This isn’t escapism. This is a return to being open to joy for its own sake, when so much of what is deemed “mature,” not only in videogames but in our daily life, revolves around the diminuation of others.

Kids bore easily. They play with their toy for five minutes, drop it, and move onto the next.

Of course, this is a LEGO game, a toy many adults have long put away before their reintroduction during child-rearing. As such, the landscape of LEGO City is peppered with endless knick-knacks, the detritus of a clumsy builder, the better to gather and hoard. That such emphasis is put on a repetitive collection of things is another sign this game is for adults. Each object taken in is counted up, registered as one out of fifteen, or 30 out of 1000. You’re tasked with meticulously finding and procuring large sums of arbitrary refuse: mega blocks, super builds, circular face tokens, like so many phone numbers in a rolodex.

Kids bore easily. They play with their toy for five minutes, drop it, and move onto the next. Their patience starts thin and thins rapidly. But adults are familiar with the slog. They — We — live through the grind. We check in, toil, clock out. We stare at the same face across the dinner table night after night and watch as it crinkles. Each year we jab another wax-coated match into frosting, light them up, and blow them out even before they’ve begun to burn. What’s the sense in that?
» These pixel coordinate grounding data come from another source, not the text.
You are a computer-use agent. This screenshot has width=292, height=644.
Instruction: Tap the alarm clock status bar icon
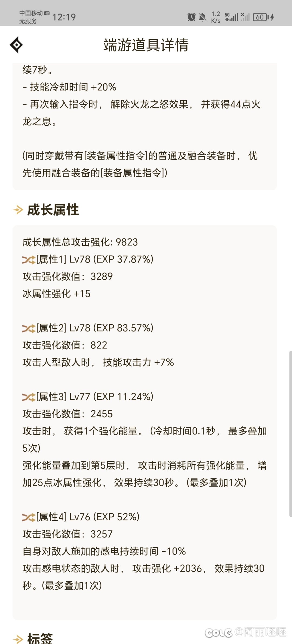tap(191, 17)
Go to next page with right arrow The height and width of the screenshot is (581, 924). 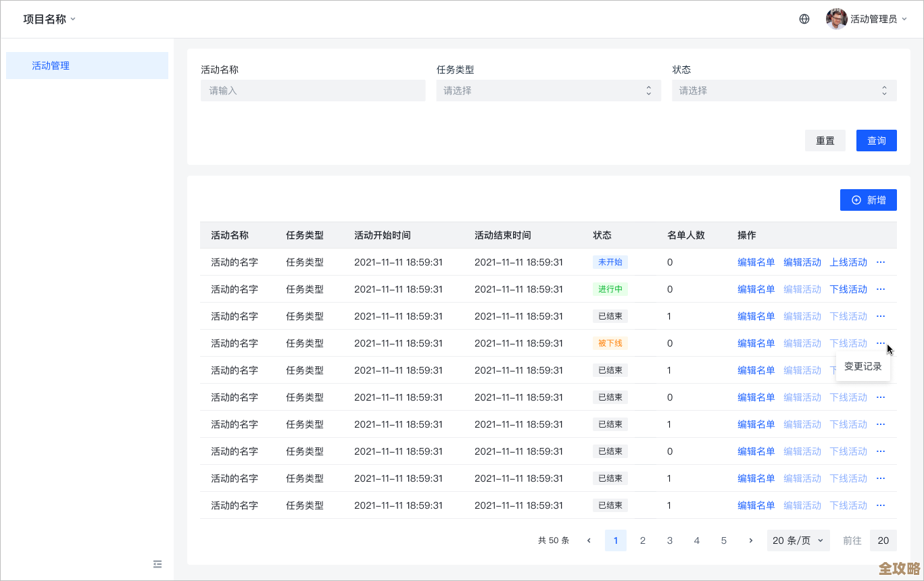(751, 540)
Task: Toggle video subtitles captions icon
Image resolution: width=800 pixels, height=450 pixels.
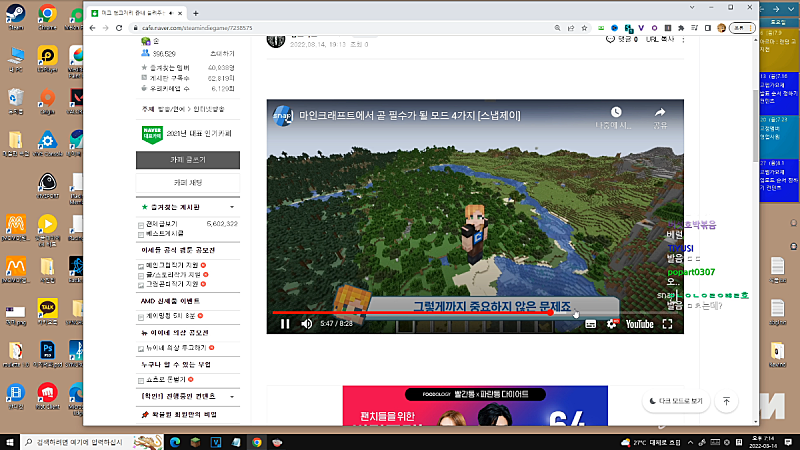Action: [590, 324]
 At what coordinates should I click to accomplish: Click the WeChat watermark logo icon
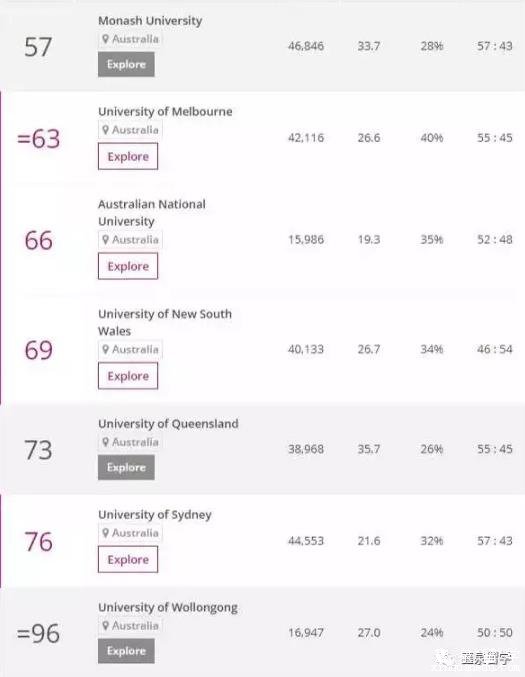coord(446,658)
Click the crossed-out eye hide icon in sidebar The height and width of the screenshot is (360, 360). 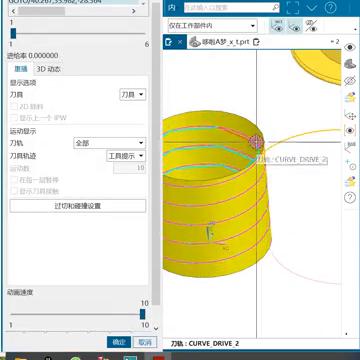tap(350, 81)
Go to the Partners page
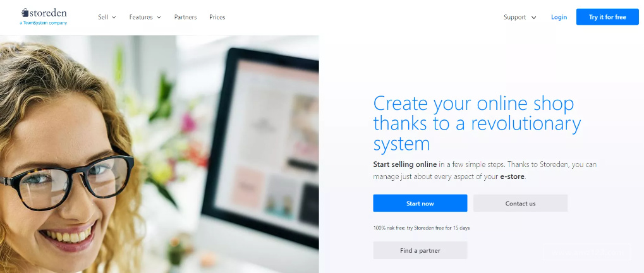 click(x=185, y=17)
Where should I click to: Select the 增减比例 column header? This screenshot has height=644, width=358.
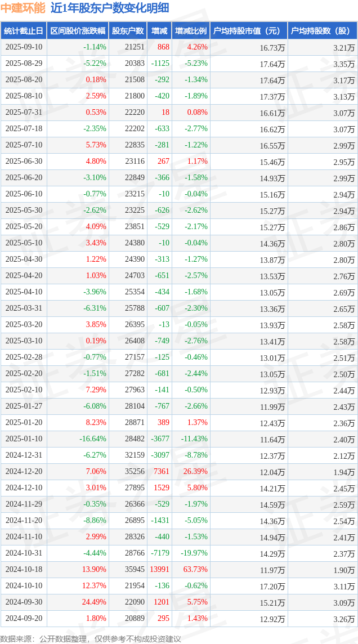coord(190,31)
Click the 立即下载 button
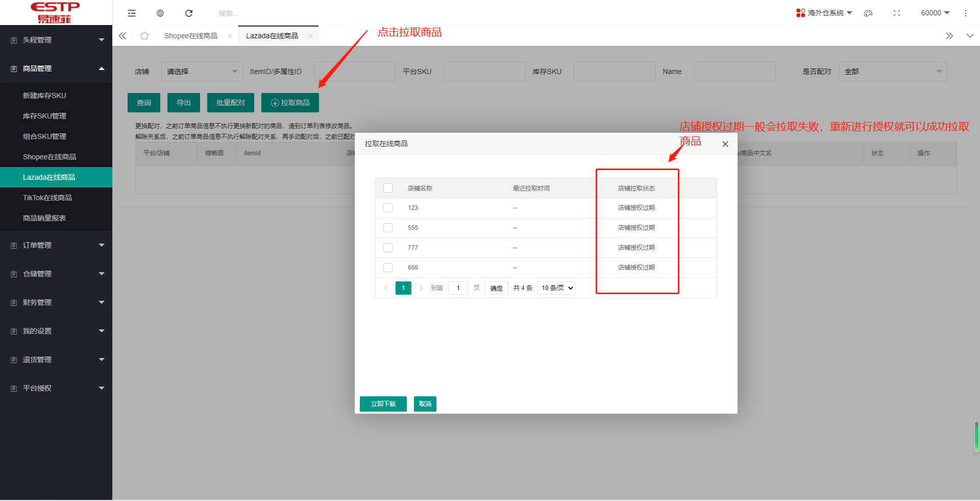The width and height of the screenshot is (980, 501). [x=383, y=404]
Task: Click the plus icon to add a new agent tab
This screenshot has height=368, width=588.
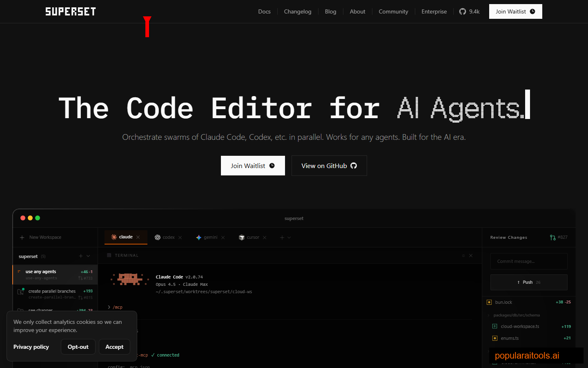Action: coord(282,237)
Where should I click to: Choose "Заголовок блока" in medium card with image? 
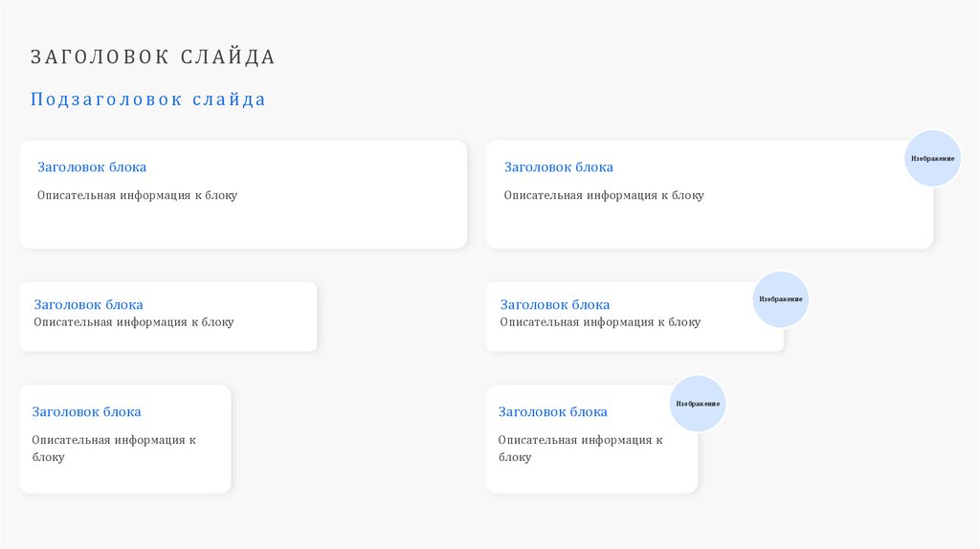pos(555,305)

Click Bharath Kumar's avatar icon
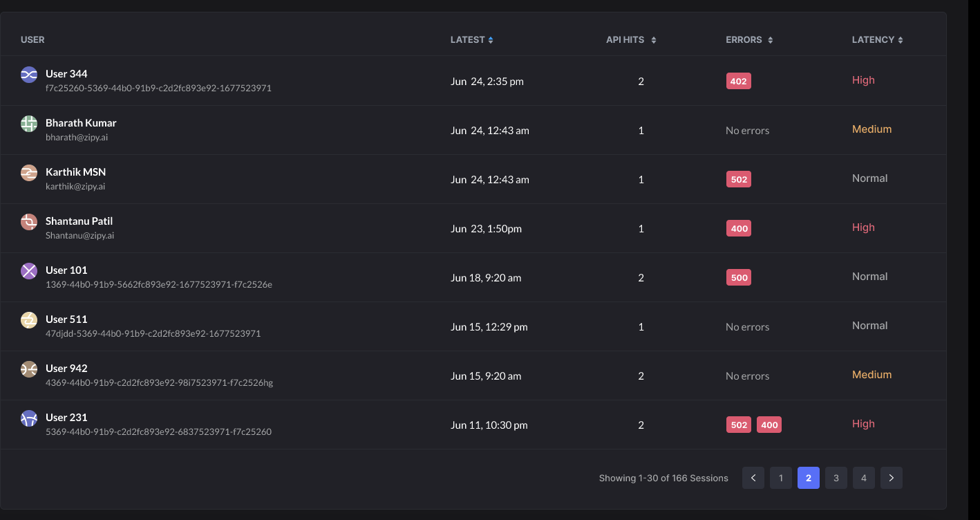(x=28, y=124)
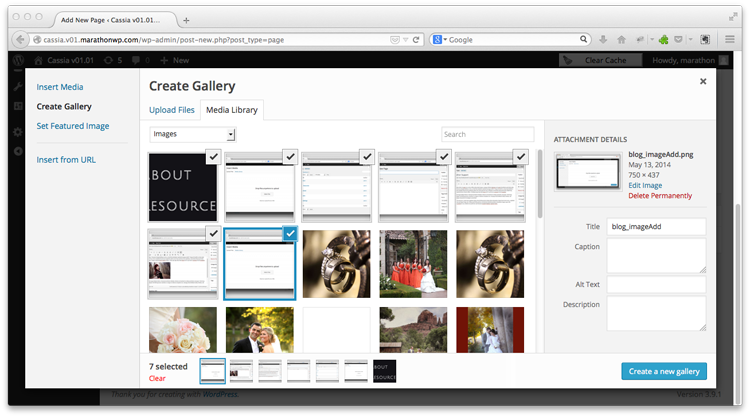This screenshot has width=750, height=417.
Task: Click the downloads arrow icon in toolbar
Action: pos(603,40)
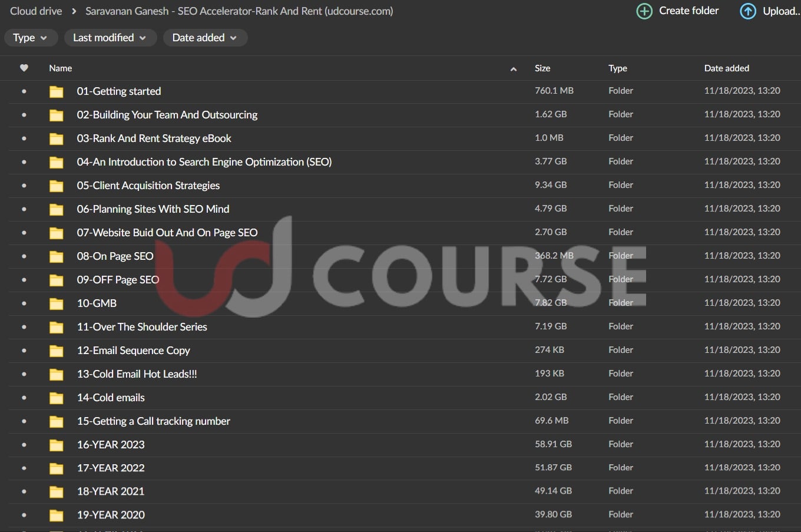Toggle favorite dot for 03-Rank And Rent Strategy eBook

[24, 138]
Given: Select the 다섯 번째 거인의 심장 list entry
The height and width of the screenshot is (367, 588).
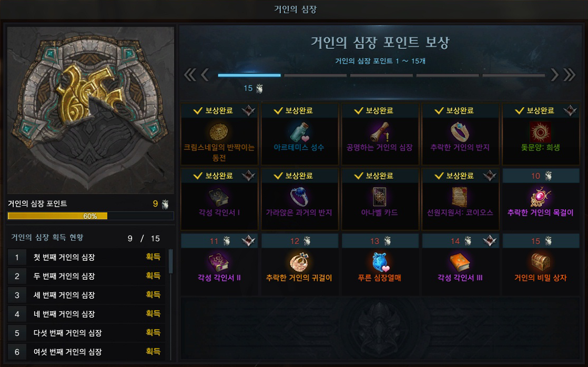Looking at the screenshot, I should 86,333.
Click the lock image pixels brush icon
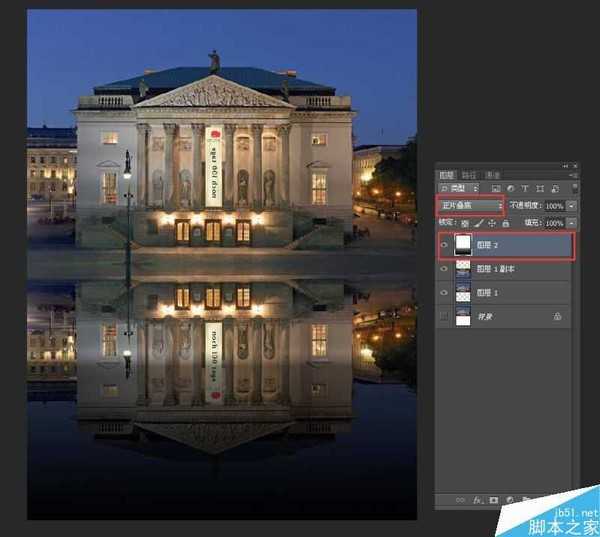Viewport: 600px width, 537px height. (478, 222)
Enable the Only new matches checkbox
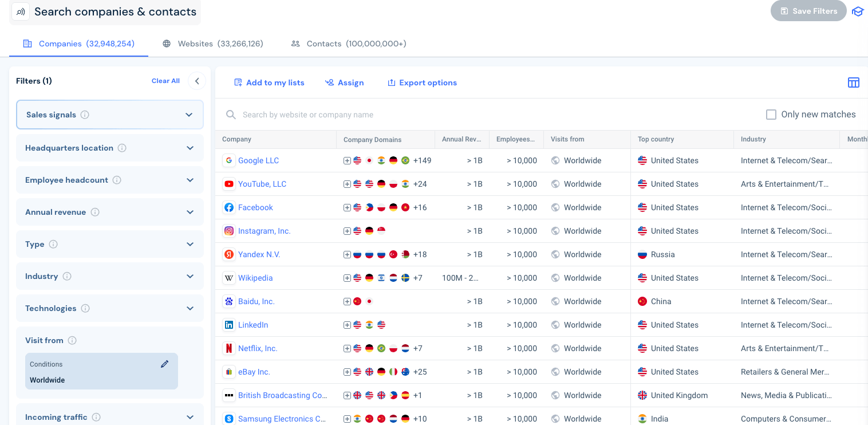The height and width of the screenshot is (425, 868). pyautogui.click(x=771, y=115)
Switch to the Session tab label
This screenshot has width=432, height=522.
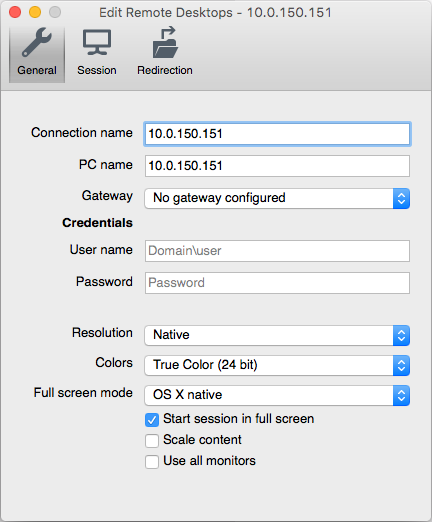pos(97,70)
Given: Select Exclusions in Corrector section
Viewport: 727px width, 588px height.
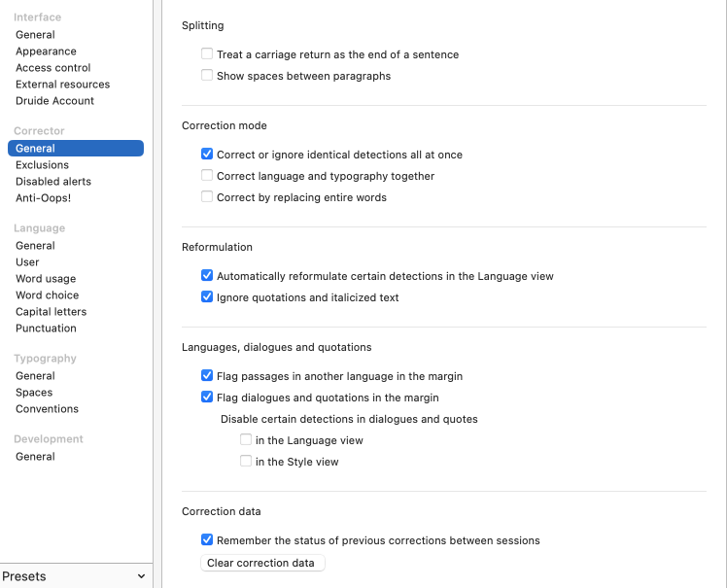Looking at the screenshot, I should [42, 165].

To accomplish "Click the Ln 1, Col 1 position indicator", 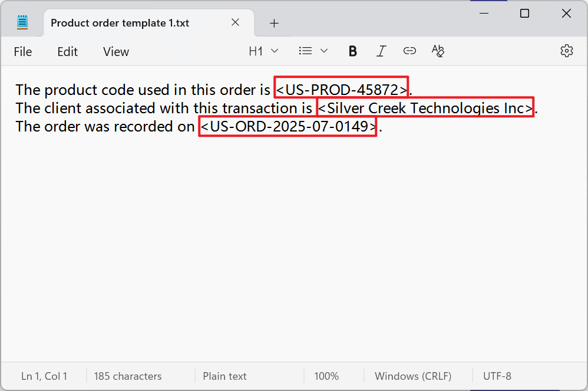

There is little.

But we do it anyway, just as we feel compelled to run through the streets of LEGO City and acquire golden studs scattered everywhere, punch through perfectly fine benches and flower pots just to collect the erupting scrap, because it’s all there and so are we. We have nothing but time and this innate urge to get what’s ours, grab it all and check it off the list one two three: a degree, a job, a spouse, a kid, a house. It’s telling that your character is named Chase.

LEGO City Undercover reveals itself as another drip-feed for the Joneses, a bottomless box of carrots, no stick required. In LEGO City, you have no home to go back to. Others call you on your communication device represented by the Wii U GamePad, a screened lifeline adults (and kids, too) are all too familiar with. They tell you what to do, and you do it. Not because of any innocent whim. You’re responsible, a capital A- Adult. But that doesn’t mean you’re too old for child’s play.  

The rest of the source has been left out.